◆ **REQUIREMENT**:
Once the pictures are removed, reproduce what is left of the data below exactly.
_ _ _ _ _ _ _
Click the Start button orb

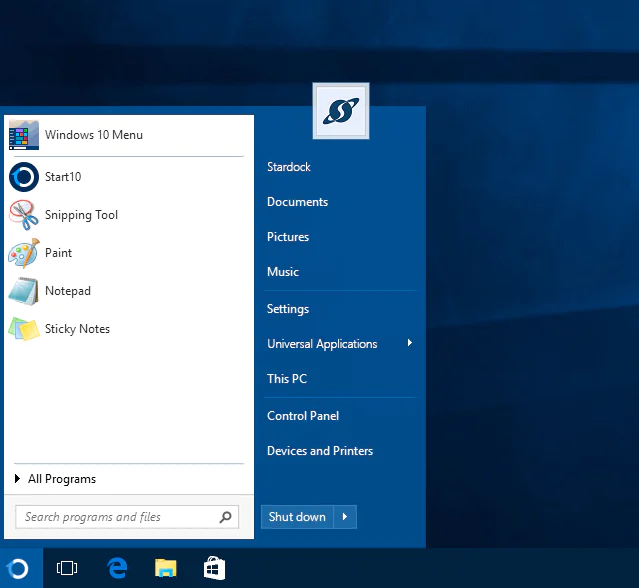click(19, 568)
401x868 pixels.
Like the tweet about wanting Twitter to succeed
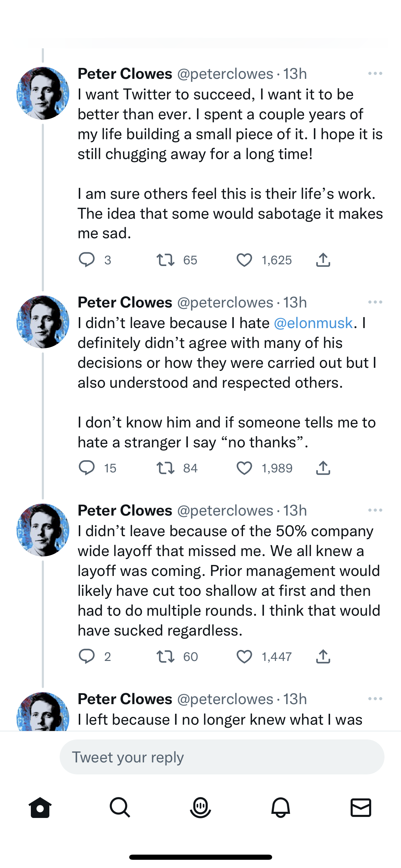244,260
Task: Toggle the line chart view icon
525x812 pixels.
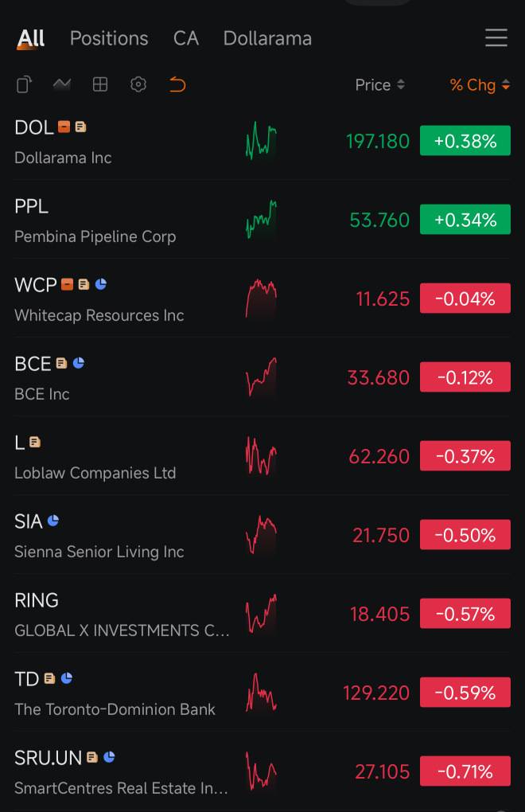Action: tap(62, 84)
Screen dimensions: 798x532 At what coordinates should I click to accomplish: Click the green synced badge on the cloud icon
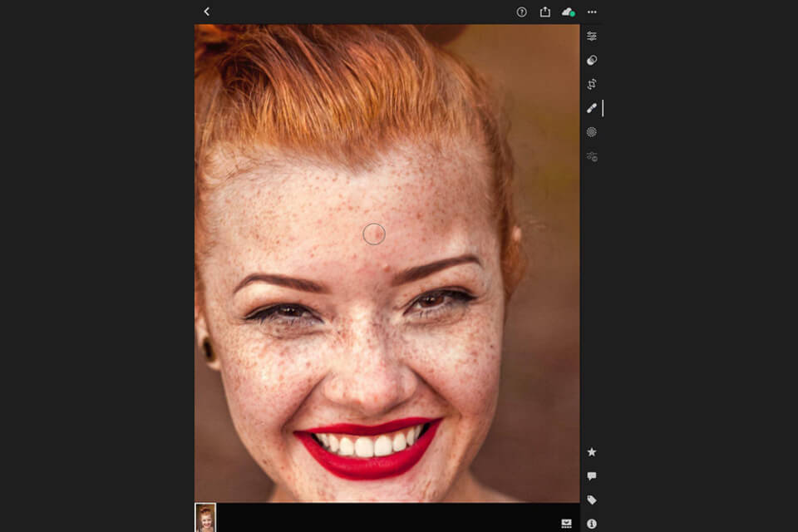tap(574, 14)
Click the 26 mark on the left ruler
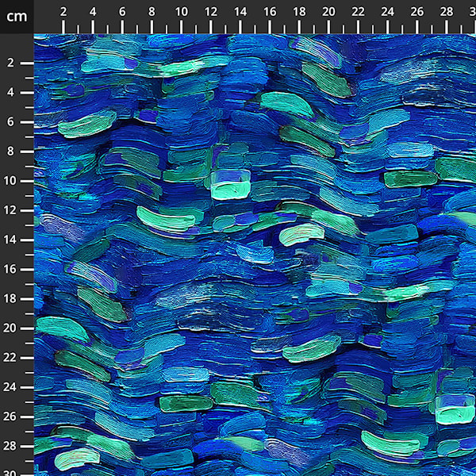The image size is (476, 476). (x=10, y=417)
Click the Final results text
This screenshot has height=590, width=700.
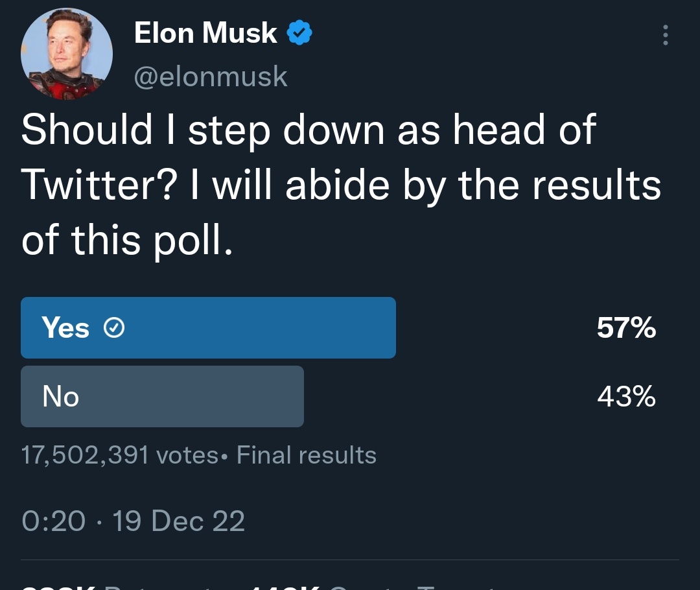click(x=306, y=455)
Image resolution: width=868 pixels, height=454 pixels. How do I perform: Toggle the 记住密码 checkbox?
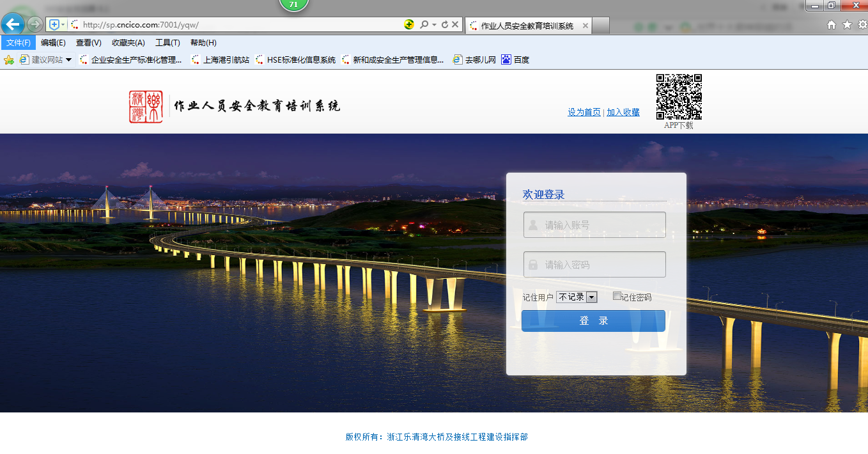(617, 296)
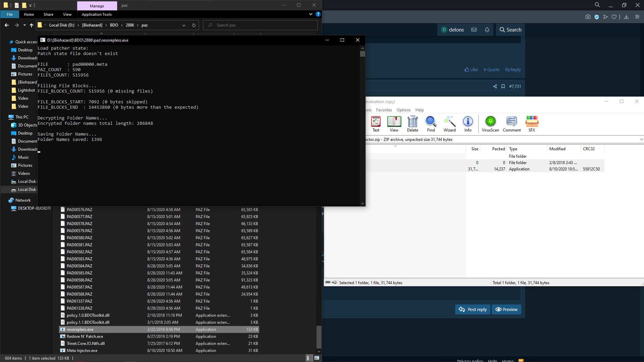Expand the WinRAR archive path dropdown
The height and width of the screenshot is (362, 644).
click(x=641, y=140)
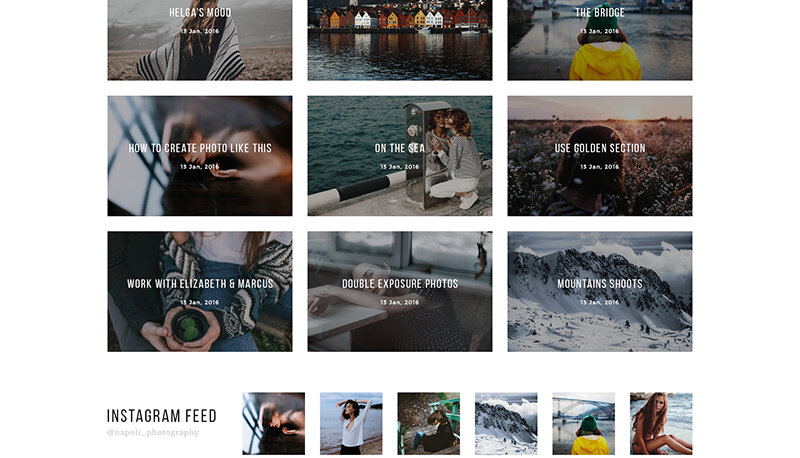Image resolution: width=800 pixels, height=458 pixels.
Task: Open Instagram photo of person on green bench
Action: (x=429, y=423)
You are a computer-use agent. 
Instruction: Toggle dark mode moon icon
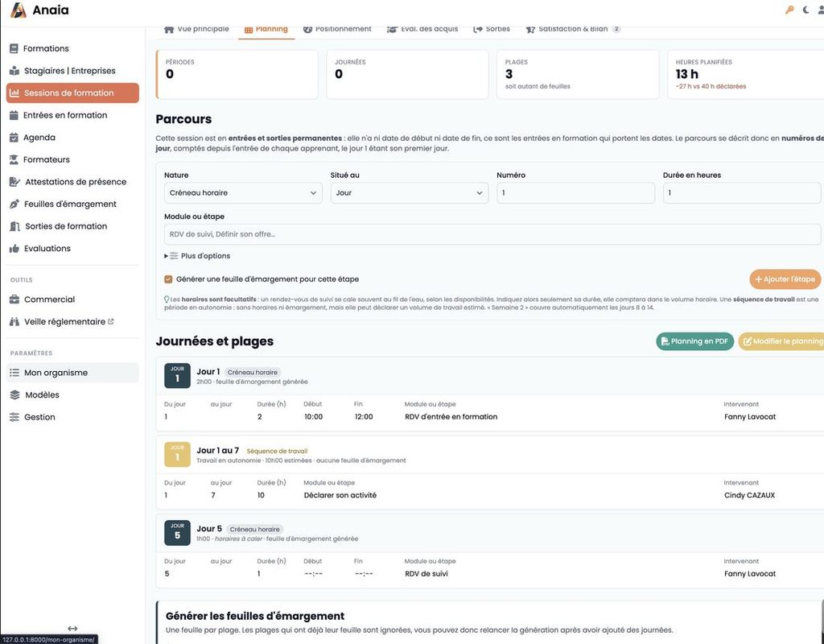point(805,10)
_ _ _ _ _ _ _
◆ **WORKED SOLUTION**:
Click the Start button orb

click(19, 568)
401x868 pixels.
Like the tweet about wanting Twitter to succeed
244,260
Task: Toggle the line chart view icon
525x812 pixels.
Action: tap(62, 84)
Screen dimensions: 798x532 At what coordinates should I click to accomplish: Click the green synced badge on the cloud icon
tap(574, 14)
Click the 26 mark on the left ruler
The image size is (476, 476). (x=10, y=417)
Click the Final results text
This screenshot has height=590, width=700.
click(x=306, y=455)
Image resolution: width=868 pixels, height=454 pixels. How do I perform: Toggle the 记住密码 checkbox?
(617, 296)
Expand the WinRAR archive path dropdown
The height and width of the screenshot is (362, 644).
click(x=641, y=140)
Image resolution: width=800 pixels, height=458 pixels.
Task: Open Instagram photo of person on green bench
Action: (x=429, y=423)
You are a computer-use agent. 
Instruction: Toggle dark mode moon icon
point(805,10)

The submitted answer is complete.